══ Excerpt to read ══

Like Mcata, Salem is frustrated by outside attitudes to African film. “It’s annoying that the public always goes to see the same sort of films. From the point of view of society, there can often be a condescending attitude at best to Africans – ‘poor people in the Third World, one really ought to help them’ – and at worst a contemptuous and fearful attitude –  ‘all these chancers and thieves want to come over here because there’s nothing where they are’. Sure, I am drawing a bit of a caricature, but not by much.”

“The common thread in these attitudes is that they are devoid of humanity. Cinema provides that humanity.”

FESTIVAL PICKS

Blogger and commentator Minna Salami, known as Ms Afropolitan, has selected some great films by female directors to check out.

═══

## [Task]
In the excerpt about African film, who chose the films by female directors under the festival picks?

══ Stored records ══

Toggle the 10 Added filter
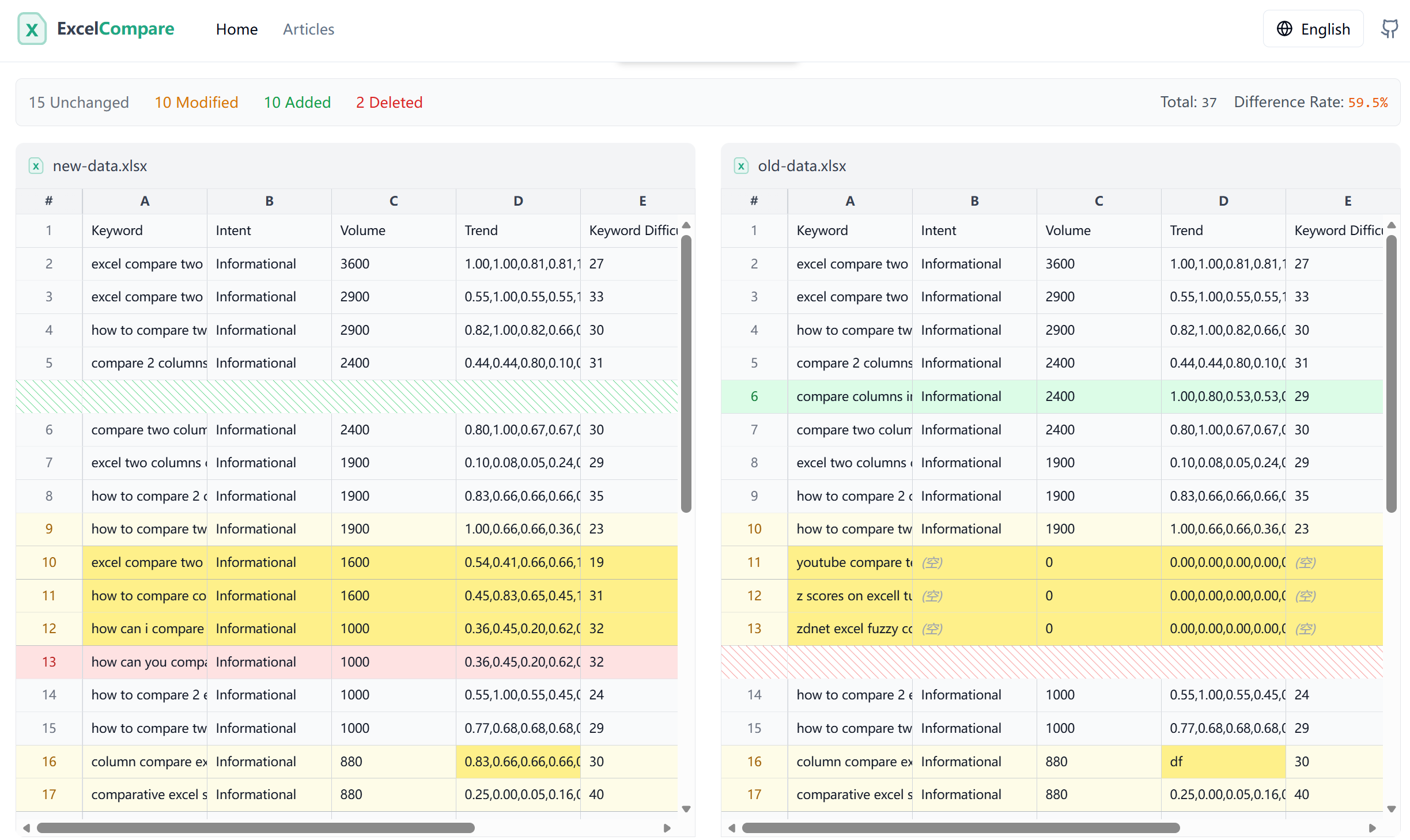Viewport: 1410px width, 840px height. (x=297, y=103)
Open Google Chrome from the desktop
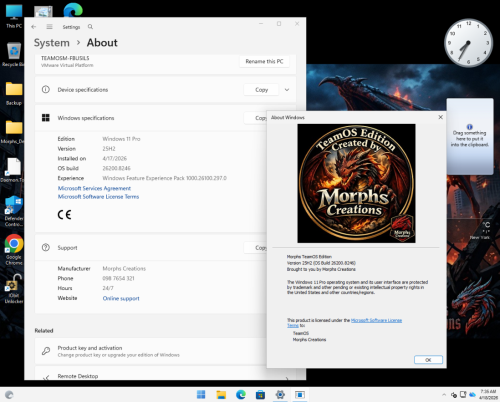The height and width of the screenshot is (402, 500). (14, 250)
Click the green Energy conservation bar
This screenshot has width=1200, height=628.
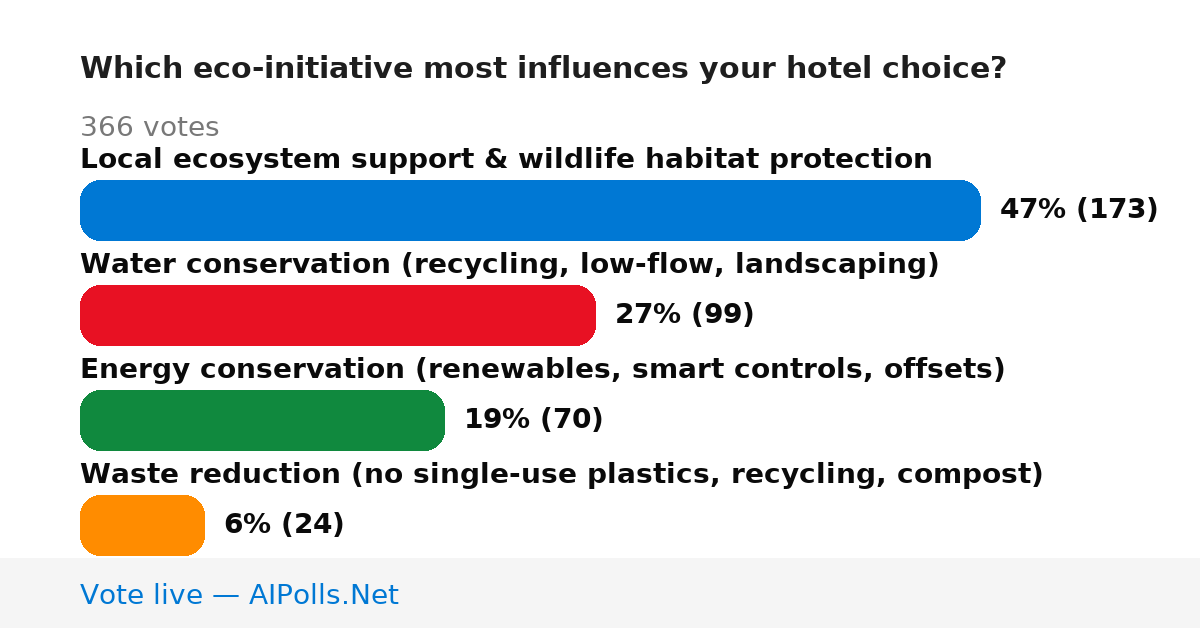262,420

═══
══ Stored records ══

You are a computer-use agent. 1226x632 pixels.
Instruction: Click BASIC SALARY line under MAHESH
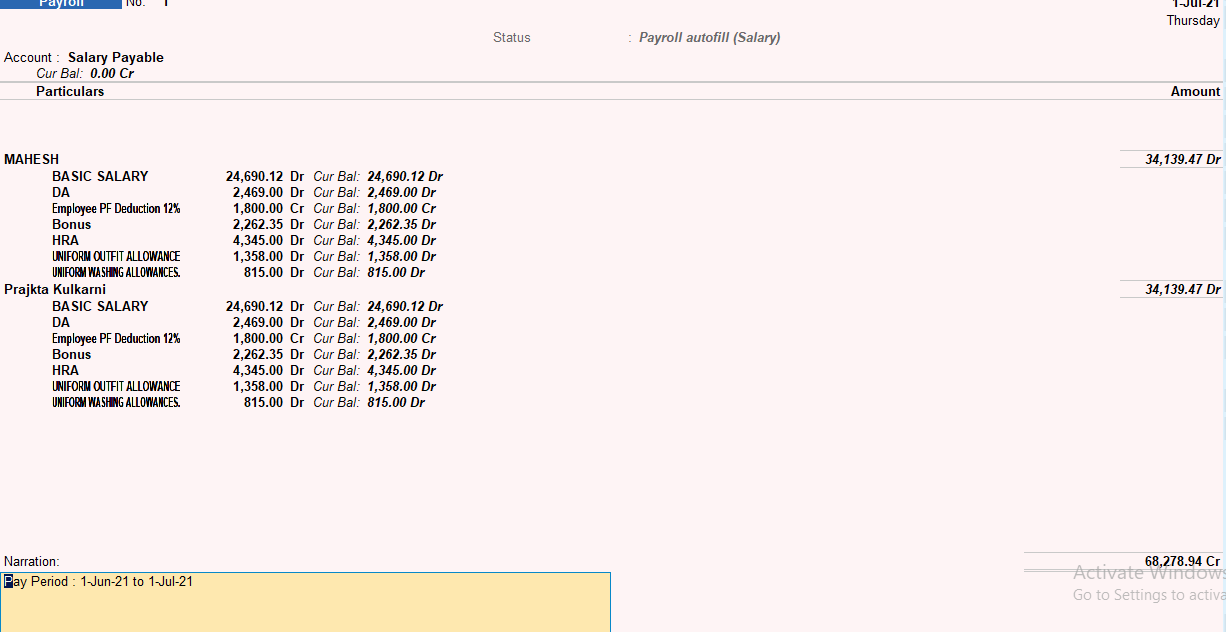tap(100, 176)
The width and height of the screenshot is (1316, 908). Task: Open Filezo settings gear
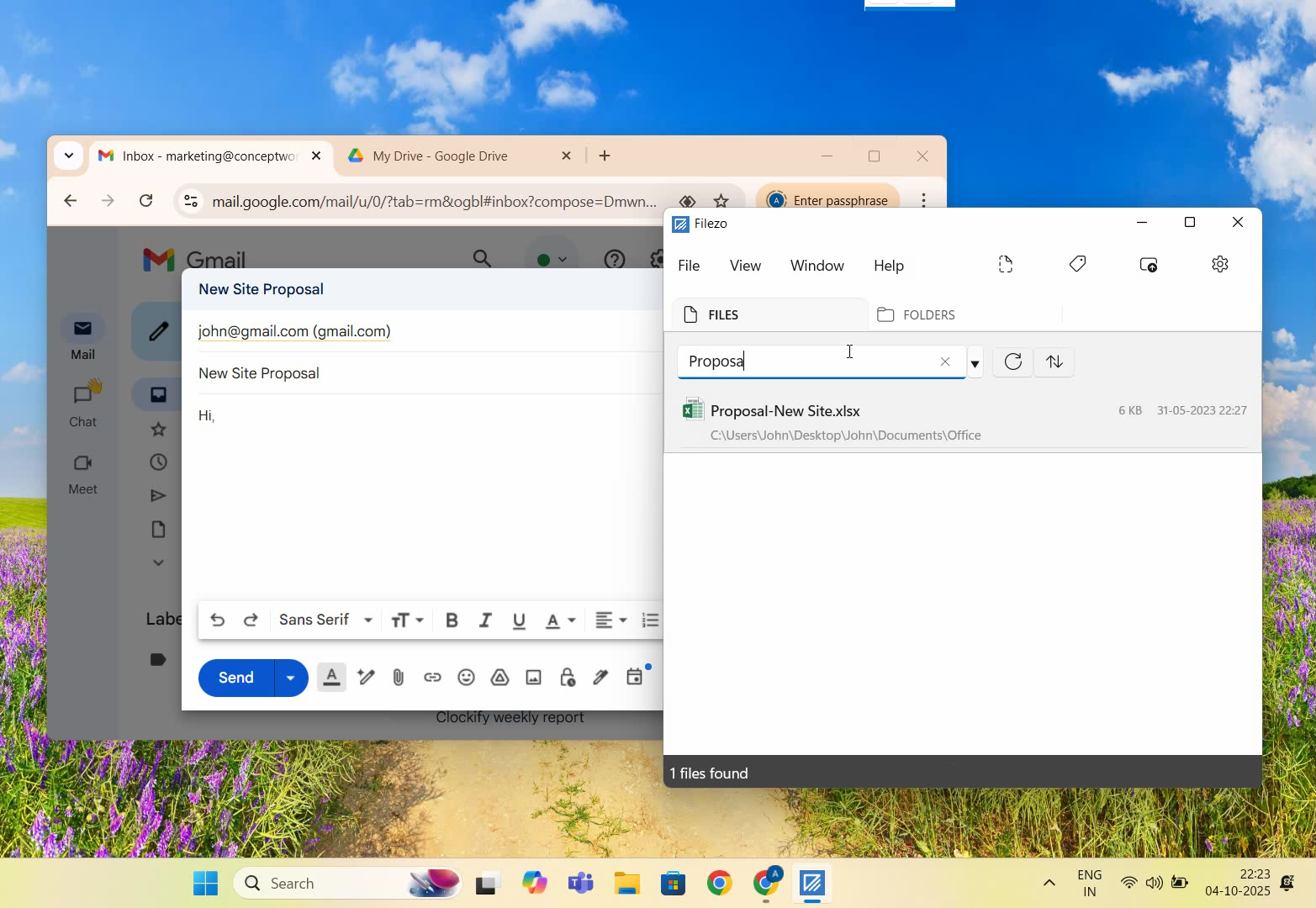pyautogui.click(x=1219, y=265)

═══

## [Written reply]
Blogger and commentator Minna Salami, known as Ms Afropolitan.